──────── SUPPLIED MATERIAL ────────
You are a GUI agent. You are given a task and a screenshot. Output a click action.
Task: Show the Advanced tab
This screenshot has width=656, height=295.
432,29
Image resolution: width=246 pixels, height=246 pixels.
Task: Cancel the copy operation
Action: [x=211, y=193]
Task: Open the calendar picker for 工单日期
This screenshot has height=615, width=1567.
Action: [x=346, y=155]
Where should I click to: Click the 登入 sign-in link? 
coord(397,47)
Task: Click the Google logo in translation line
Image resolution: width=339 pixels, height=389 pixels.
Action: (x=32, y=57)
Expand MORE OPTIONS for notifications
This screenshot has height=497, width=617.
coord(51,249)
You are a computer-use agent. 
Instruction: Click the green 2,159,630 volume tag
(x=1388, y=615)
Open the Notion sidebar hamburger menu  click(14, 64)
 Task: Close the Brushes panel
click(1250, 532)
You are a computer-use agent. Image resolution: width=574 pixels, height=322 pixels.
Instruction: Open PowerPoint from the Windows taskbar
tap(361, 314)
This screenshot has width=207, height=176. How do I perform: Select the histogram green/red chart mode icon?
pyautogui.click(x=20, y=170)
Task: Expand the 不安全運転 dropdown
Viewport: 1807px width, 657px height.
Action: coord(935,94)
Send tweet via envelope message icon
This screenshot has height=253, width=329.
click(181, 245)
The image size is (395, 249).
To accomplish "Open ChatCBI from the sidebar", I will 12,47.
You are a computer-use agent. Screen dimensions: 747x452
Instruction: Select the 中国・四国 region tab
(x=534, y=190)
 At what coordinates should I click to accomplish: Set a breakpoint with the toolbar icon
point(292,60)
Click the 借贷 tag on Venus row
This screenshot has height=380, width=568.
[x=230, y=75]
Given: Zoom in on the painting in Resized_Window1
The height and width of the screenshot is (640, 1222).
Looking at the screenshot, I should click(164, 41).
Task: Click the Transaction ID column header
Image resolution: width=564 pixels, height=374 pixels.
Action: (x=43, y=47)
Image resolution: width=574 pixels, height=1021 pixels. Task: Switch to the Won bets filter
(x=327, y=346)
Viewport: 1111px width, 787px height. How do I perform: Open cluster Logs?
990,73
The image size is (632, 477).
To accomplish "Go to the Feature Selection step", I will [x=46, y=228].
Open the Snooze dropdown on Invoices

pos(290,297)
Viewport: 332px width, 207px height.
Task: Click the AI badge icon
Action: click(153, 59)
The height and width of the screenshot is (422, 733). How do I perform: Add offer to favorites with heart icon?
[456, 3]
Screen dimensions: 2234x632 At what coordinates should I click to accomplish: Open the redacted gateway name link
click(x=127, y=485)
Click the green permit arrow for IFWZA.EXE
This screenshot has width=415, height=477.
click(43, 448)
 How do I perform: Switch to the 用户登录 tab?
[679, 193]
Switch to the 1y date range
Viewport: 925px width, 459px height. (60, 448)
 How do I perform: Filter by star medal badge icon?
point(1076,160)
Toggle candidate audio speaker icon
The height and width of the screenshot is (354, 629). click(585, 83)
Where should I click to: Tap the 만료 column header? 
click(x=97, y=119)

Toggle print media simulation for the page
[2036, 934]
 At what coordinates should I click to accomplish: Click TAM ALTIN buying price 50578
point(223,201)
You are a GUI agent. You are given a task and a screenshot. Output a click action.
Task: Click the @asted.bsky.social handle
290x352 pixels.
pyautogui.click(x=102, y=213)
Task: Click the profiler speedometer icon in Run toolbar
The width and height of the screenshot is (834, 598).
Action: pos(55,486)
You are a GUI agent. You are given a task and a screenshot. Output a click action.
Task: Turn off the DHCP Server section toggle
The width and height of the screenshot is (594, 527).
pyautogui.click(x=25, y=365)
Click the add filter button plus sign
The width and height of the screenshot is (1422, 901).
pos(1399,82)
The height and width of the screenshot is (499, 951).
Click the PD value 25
────────
PROBLEM DETAILS: Write out all of the data above again, line for line, without changing a thing.

ANSWER FOR THIS EXERCISE:
You are a GUI agent. You are given a task and a screenshot. Output a click action.
Task: Show the Advanced tab
This screenshot has width=656, height=295.
432,29
Image resolution: width=246 pixels, height=246 pixels.
Task: Cancel the copy operation
Action: [x=211, y=193]
Task: Open the calendar picker for 工单日期
This screenshot has height=615, width=1567.
Action: [x=346, y=155]
Where should I click to: Click the 登入 sign-in link? 
coord(397,47)
Task: Click the Google logo in translation line
Image resolution: width=339 pixels, height=389 pixels.
Action: (x=32, y=57)
Expand MORE OPTIONS for notifications
This screenshot has height=497, width=617.
coord(51,249)
You are a computer-use agent. 
Instruction: Click the green 2,159,630 volume tag
(x=1388, y=615)
Open the Notion sidebar hamburger menu  click(14, 64)
 Task: Close the Brushes panel
click(1250, 532)
You are a computer-use agent. Image resolution: width=574 pixels, height=322 pixels.
Instruction: Open PowerPoint from the Windows taskbar
tap(361, 314)
This screenshot has width=207, height=176. How do I perform: Select the histogram green/red chart mode icon?
pyautogui.click(x=20, y=170)
Task: Expand the 不安全運転 dropdown
Viewport: 1807px width, 657px height.
Action: coord(935,94)
Send tweet via envelope message icon
This screenshot has height=253, width=329.
click(181, 245)
The image size is (395, 249).
To accomplish "Open ChatCBI from the sidebar", I will 12,47.
You are a computer-use agent. Screen dimensions: 747x452
Instruction: Select the 中国・四国 region tab
(x=534, y=190)
 At what coordinates should I click to accomplish: Set a breakpoint with the toolbar icon
point(292,60)
Click the 借贷 tag on Venus row
This screenshot has height=380, width=568.
[x=230, y=75]
Given: Zoom in on the painting in Resized_Window1
The height and width of the screenshot is (640, 1222).
Looking at the screenshot, I should click(164, 41).
Task: Click the Transaction ID column header
Image resolution: width=564 pixels, height=374 pixels.
Action: (x=43, y=47)
Image resolution: width=574 pixels, height=1021 pixels. Task: Switch to the Won bets filter
(x=327, y=346)
Viewport: 1111px width, 787px height. How do I perform: Open cluster Logs?
990,73
The image size is (632, 477).
To accomplish "Go to the Feature Selection step", I will [x=46, y=228].
Open the Snooze dropdown on Invoices

pos(290,297)
Viewport: 332px width, 207px height.
Task: Click the AI badge icon
Action: click(153, 59)
The height and width of the screenshot is (422, 733). How do I perform: Add offer to favorites with heart icon?
[456, 3]
Screen dimensions: 2234x632 At what coordinates should I click to accomplish: Open the redacted gateway name link
click(x=127, y=485)
Click the green permit arrow for IFWZA.EXE
This screenshot has width=415, height=477.
click(43, 448)
 How do I perform: Switch to the 用户登录 tab?
[679, 193]
Switch to the 1y date range
Viewport: 925px width, 459px height. (60, 448)
 How do I perform: Filter by star medal badge icon?
point(1076,160)
Toggle candidate audio speaker icon
The height and width of the screenshot is (354, 629). click(585, 83)
Where should I click to: Tap the 만료 column header? 
click(x=97, y=119)

Toggle print media simulation for the page
[2036, 934]
 At what coordinates should I click to accomplish: Click TAM ALTIN buying price 50578
point(223,201)
You are a GUI agent. You are given a task and a screenshot. Output a click action.
Task: Click the @asted.bsky.social handle
290x352 pixels.
pyautogui.click(x=102, y=213)
Task: Click the profiler speedometer icon in Run toolbar
The width and height of the screenshot is (834, 598).
Action: pos(55,486)
You are a GUI agent. You are given a task and a screenshot. Output a click action.
Task: Turn off the DHCP Server section toggle
The width and height of the screenshot is (594, 527).
pyautogui.click(x=25, y=365)
Click the add filter button plus sign
The width and height of the screenshot is (1422, 901).
pos(1399,82)
The height and width of the screenshot is (499, 951).
Click the PD value 25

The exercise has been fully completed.